O desconforto é outra dimensão do problema e nesse capítulo o administrador do Porto de Aveiro admite que “as pessoas vão continuar a queixar-se”. “No que diz respeito ao petcoke o monte de areia em zona portuária funcionou como barreira. Funciona como peneira. Se a barreira não estivesse ali a quantidade de passagem seria maior”. A aposta em medidas mitigadoras, nomeadamente a criação de uma barreira, deverá surgir no prazo de um ano a ano e meio. “Recebemos isto na semana passada. Existe a vontade de agarrar este assunto. Penso que dentro de um ano, ano e meio teremos a solução”.

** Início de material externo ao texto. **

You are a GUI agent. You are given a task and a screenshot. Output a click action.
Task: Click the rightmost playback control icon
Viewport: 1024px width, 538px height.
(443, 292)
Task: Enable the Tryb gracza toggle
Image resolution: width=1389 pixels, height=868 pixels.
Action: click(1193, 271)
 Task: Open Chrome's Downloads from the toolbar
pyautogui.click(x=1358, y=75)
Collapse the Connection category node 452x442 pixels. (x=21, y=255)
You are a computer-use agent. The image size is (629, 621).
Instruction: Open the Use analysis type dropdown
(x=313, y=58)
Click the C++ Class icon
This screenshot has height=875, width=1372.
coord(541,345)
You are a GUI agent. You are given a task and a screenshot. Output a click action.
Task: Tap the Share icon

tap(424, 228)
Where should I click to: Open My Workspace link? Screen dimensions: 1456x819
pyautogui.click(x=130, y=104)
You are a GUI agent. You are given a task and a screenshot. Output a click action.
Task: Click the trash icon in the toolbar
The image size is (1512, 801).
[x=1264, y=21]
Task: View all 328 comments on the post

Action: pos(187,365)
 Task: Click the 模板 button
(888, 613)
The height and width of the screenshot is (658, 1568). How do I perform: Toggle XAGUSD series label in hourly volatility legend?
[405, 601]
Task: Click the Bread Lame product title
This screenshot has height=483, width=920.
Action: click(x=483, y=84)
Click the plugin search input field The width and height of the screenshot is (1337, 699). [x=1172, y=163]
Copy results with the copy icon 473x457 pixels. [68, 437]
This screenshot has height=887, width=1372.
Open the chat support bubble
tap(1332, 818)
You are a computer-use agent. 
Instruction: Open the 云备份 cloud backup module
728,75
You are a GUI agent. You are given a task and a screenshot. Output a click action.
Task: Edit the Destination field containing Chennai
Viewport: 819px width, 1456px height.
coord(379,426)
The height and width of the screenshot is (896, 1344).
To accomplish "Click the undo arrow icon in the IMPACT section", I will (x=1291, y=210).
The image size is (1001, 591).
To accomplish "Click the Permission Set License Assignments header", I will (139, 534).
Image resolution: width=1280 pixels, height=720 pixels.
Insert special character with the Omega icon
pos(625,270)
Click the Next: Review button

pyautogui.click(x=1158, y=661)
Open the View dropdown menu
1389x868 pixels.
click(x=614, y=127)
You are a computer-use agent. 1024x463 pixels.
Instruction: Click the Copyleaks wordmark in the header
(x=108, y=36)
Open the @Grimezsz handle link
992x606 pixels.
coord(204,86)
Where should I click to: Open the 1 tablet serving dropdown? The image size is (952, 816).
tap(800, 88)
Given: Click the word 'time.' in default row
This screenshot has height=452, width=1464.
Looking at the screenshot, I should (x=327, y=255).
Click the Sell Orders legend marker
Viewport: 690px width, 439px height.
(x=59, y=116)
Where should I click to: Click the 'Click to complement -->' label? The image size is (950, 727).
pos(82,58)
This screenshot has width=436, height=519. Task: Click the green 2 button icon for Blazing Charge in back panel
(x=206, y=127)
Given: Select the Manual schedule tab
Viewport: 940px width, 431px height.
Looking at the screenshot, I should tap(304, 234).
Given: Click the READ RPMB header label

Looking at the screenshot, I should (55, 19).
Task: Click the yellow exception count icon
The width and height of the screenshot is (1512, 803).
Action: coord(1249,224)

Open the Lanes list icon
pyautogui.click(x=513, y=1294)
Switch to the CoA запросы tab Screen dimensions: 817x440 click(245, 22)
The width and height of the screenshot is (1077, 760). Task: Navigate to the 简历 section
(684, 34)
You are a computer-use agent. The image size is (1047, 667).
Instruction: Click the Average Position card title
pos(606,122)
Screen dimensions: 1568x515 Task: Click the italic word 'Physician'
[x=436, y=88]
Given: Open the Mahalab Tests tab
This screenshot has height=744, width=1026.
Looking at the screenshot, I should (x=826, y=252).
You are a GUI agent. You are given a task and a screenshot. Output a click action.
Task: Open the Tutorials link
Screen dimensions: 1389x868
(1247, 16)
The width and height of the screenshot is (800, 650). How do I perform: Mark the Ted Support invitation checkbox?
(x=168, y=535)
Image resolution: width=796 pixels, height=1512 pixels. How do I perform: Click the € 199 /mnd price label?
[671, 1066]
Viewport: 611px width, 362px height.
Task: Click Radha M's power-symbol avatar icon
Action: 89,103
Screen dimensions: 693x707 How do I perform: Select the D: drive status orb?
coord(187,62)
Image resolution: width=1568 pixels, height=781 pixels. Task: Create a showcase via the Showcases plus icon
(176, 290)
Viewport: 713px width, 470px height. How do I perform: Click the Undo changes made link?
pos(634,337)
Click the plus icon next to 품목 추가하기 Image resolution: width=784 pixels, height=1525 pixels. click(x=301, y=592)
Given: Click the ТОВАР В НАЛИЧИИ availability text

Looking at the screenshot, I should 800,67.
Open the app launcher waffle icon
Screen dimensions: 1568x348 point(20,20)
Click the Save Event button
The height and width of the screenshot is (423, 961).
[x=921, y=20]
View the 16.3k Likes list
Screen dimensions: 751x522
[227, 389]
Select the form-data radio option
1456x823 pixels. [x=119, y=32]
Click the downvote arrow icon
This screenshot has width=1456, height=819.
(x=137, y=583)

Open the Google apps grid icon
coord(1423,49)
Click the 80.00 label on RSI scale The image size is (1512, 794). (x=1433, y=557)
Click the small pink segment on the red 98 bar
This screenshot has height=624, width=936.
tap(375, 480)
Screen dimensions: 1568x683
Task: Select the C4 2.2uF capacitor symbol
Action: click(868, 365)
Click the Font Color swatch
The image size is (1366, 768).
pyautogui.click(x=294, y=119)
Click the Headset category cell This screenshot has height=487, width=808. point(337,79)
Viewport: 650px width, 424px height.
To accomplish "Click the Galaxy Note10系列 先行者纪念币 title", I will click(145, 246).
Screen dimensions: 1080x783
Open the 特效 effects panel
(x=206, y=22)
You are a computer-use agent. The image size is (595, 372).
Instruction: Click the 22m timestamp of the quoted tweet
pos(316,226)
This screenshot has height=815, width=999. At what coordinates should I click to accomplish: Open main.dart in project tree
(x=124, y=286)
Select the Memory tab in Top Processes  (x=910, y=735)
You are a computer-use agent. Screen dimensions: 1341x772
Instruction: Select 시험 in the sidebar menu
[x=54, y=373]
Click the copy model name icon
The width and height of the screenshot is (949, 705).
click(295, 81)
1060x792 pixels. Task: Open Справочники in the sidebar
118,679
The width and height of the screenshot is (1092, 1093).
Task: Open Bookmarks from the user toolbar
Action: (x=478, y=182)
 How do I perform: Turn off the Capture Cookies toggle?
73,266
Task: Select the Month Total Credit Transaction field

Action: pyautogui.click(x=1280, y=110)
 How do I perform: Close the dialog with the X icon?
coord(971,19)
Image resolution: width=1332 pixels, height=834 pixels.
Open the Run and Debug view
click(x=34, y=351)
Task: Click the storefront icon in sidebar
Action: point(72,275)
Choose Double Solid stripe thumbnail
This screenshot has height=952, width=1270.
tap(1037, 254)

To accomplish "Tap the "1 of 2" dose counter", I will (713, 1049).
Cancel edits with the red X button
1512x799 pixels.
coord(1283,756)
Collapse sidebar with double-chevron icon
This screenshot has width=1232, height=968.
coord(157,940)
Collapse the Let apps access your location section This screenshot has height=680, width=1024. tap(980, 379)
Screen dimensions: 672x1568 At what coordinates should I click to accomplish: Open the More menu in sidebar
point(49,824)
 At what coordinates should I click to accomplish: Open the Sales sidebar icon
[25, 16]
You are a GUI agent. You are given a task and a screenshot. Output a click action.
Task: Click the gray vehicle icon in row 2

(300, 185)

A apresentação aconteceu esta terça, na sede da Junta de Freguesia, na ausência de técnicos do IDAD em gozo de férias mas o responsável da APA assume que quis cumprir com a promessa feita de revelar os dados e reforçar o “clima de cooperação institucional dos parceiros com a Autarquia e Junta”. “Tínhamos o compromisso de divulgar o relatório assim que o tivéssemos. Optámos por fazer a apresentação mesmo não tendo aqui técnicos do IDAD. Não queremos defraudar a confiança que depositam em nós”.
Carlos António Rocha, presidente da Junta de Freguesia da Gafanha da Nazaré, reuniu antes da apresentação pública com representantes da Associação para a Defesa dos Interesses da Gafanha da Nazaré que deram voz à contestação há cerca de um ano e registou ausências na apresentação pública do documento. “Seria mais agradável que pudéssemos ter sala cheia mas é o que temos. Agradeço aos poucos mas bons que vieram até nós. Seria importante que quando há qualquer coisa a tratar se lembrem que existe uma Junta. Além da CMI somos os que estamos mais perto da população. Gostamos de ser tratados como devemos e gostamos de ter a comunicação social por cá”.
O vice presidente da Câmara de Ílhavo, Marcos Ré, considera que o trabalho conjunto será sempre a chave para responder aos problemas. “Esta foi a problemática mais importante no Porto de Aveiro por causa do trânsito de petcoke. Queremos que as populações se sintam mais fortes e capacitadas. Divulgar este relatório é divulgar um trabalho que interessa a todos nós. Um porto proporciona desenvolvimento mas também um conjunto de problemas e são esses problemas que pretendemos resolver em conjunto com todas as entidades que tutelam o Porto de Aveiro”.
Aguarda-se agora o estudo do documento pela ADIG e uma tomada de posição que poderá surgir nos próximos dias. A Associação tem dado nota pública do agrado pela forma como os operadores têm vindo a trabalhar em medidas mitigadoras.